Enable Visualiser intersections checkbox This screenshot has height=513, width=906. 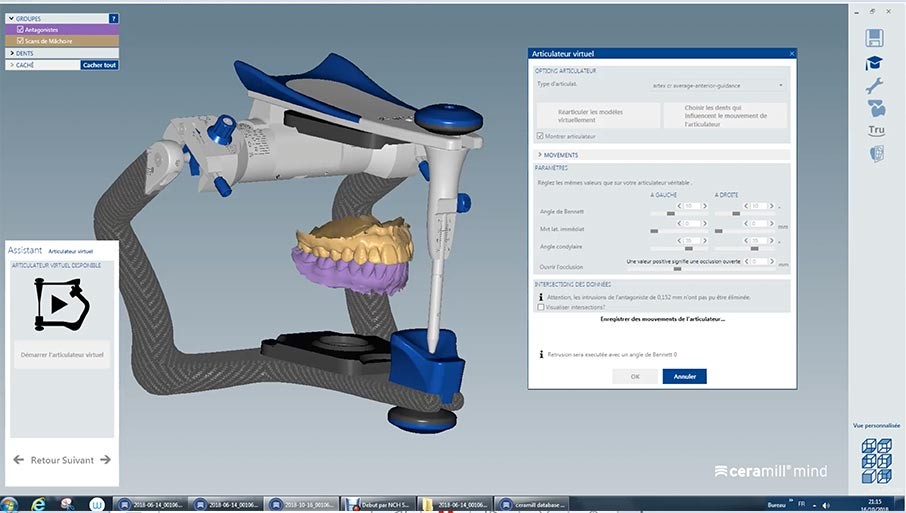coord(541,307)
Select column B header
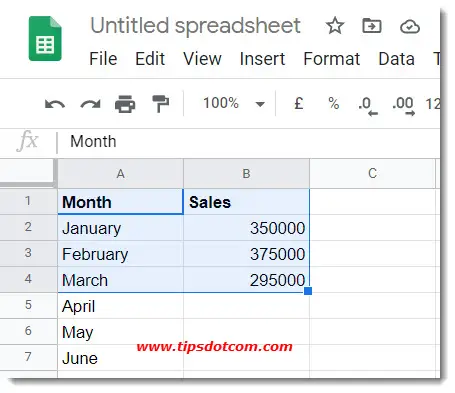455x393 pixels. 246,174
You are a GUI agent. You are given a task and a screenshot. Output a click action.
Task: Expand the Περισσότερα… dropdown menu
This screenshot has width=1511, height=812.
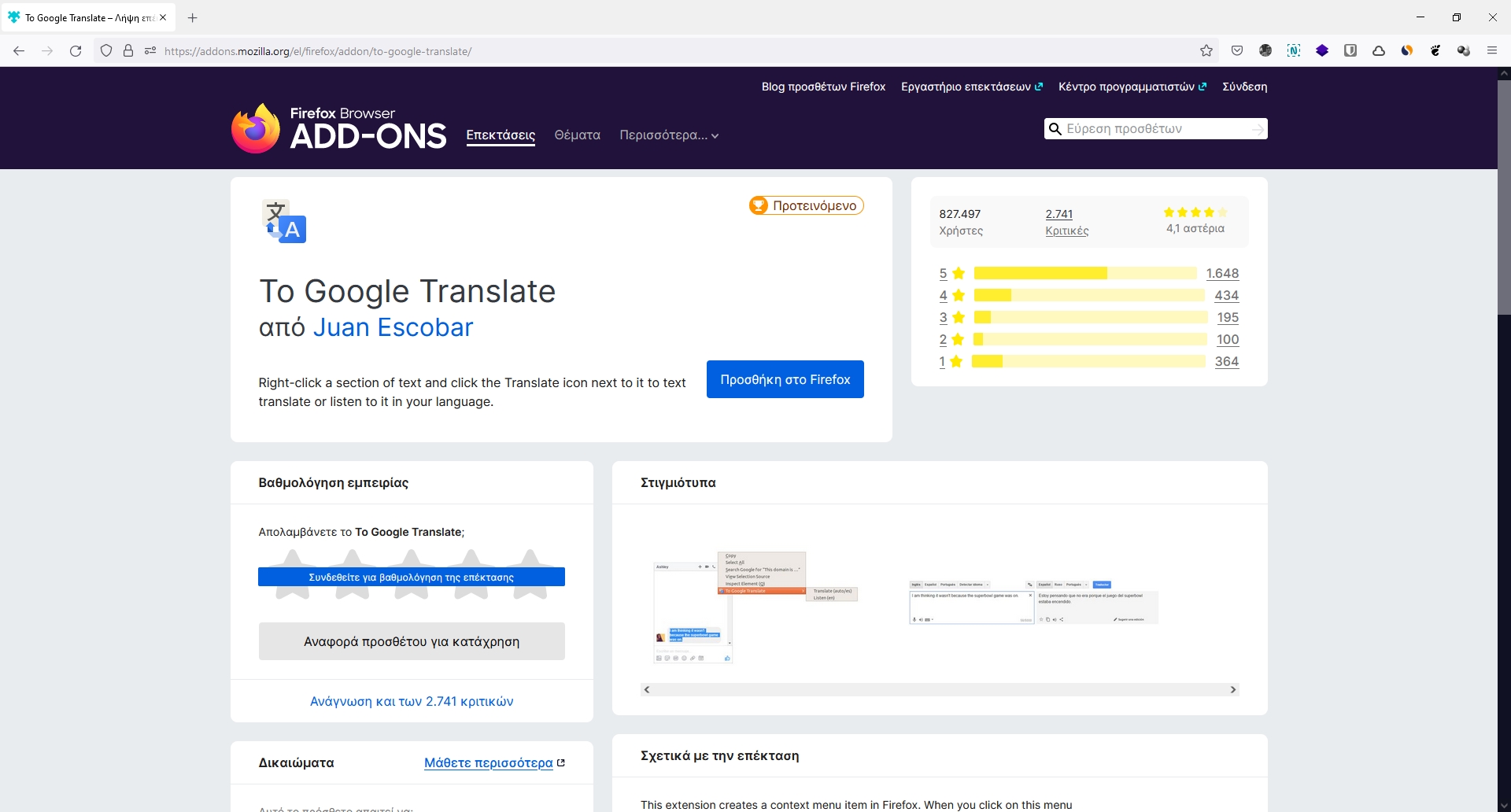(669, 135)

_ _ _

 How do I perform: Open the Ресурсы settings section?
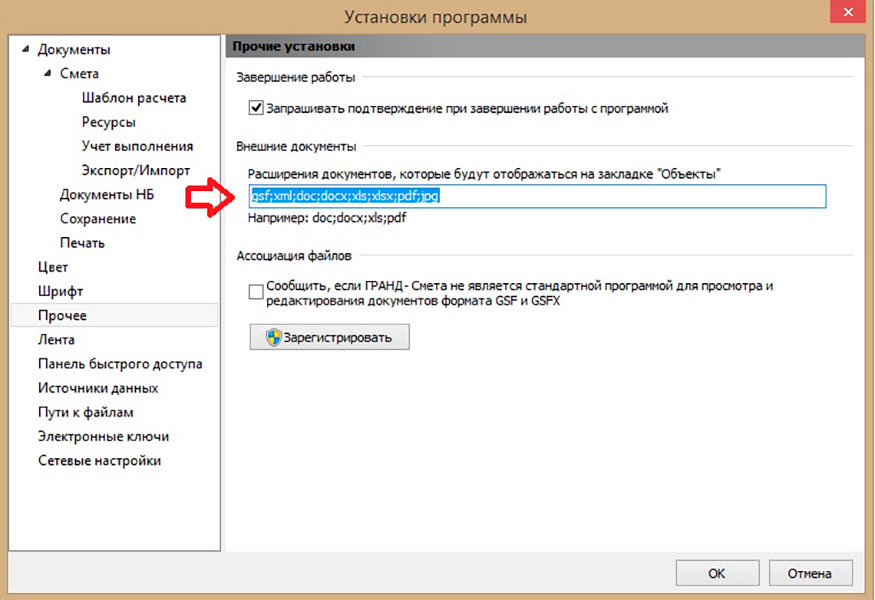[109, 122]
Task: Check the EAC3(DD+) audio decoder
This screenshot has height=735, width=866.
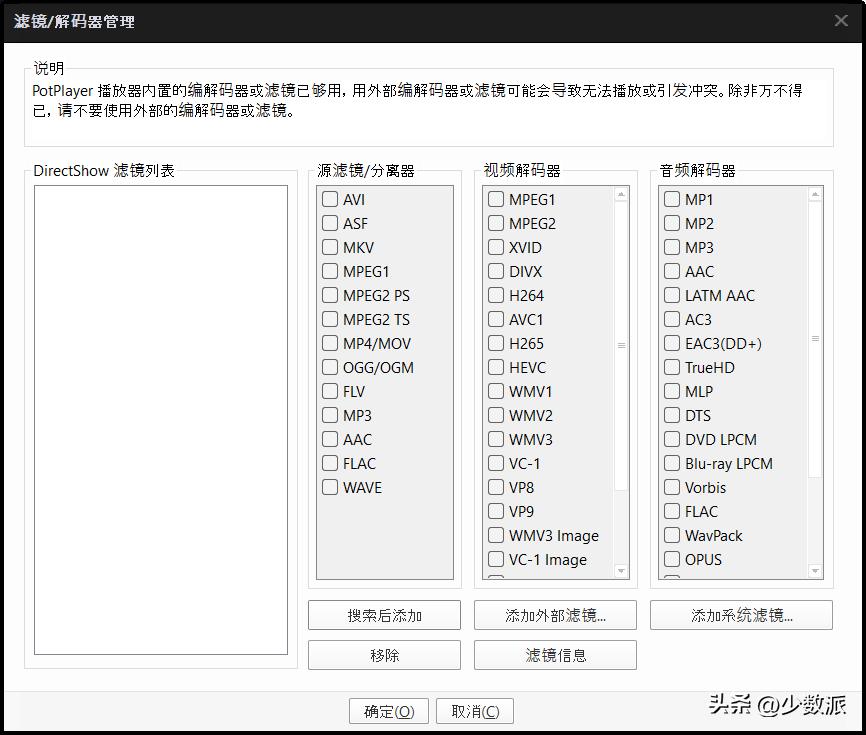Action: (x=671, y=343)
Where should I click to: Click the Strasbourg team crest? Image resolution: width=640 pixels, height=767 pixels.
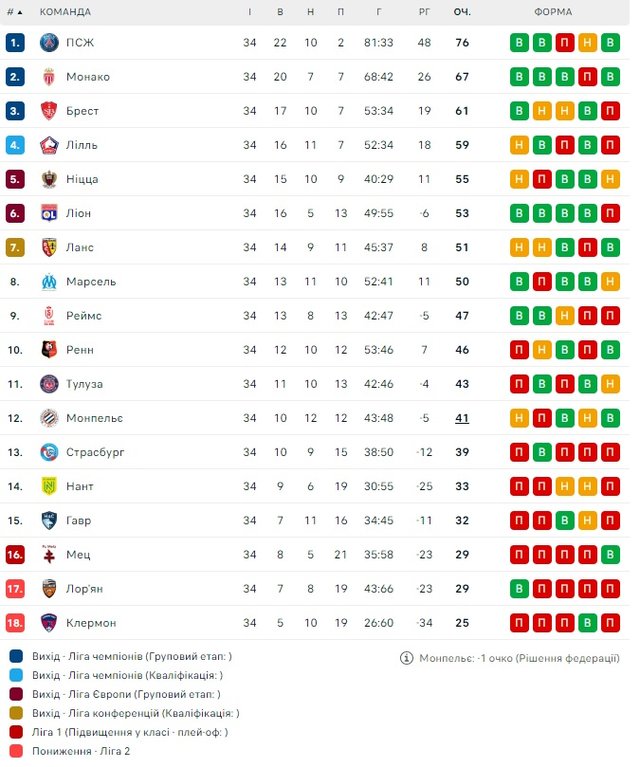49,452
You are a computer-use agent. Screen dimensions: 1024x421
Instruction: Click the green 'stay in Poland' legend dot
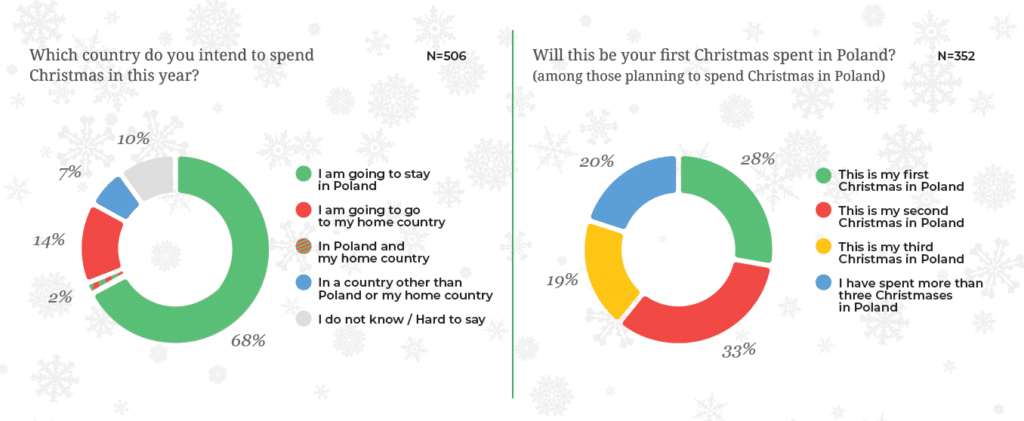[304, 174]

_ _ _

* EXERCISE GOAL *
Wherever a line contains the string "agent", copy that line from the data.

* TASK OUTPUT *
You are a GUI agent. You are given a task and a screenshot. Output a click action.
You are a computer-use agent. Screen dimensions: 1024x421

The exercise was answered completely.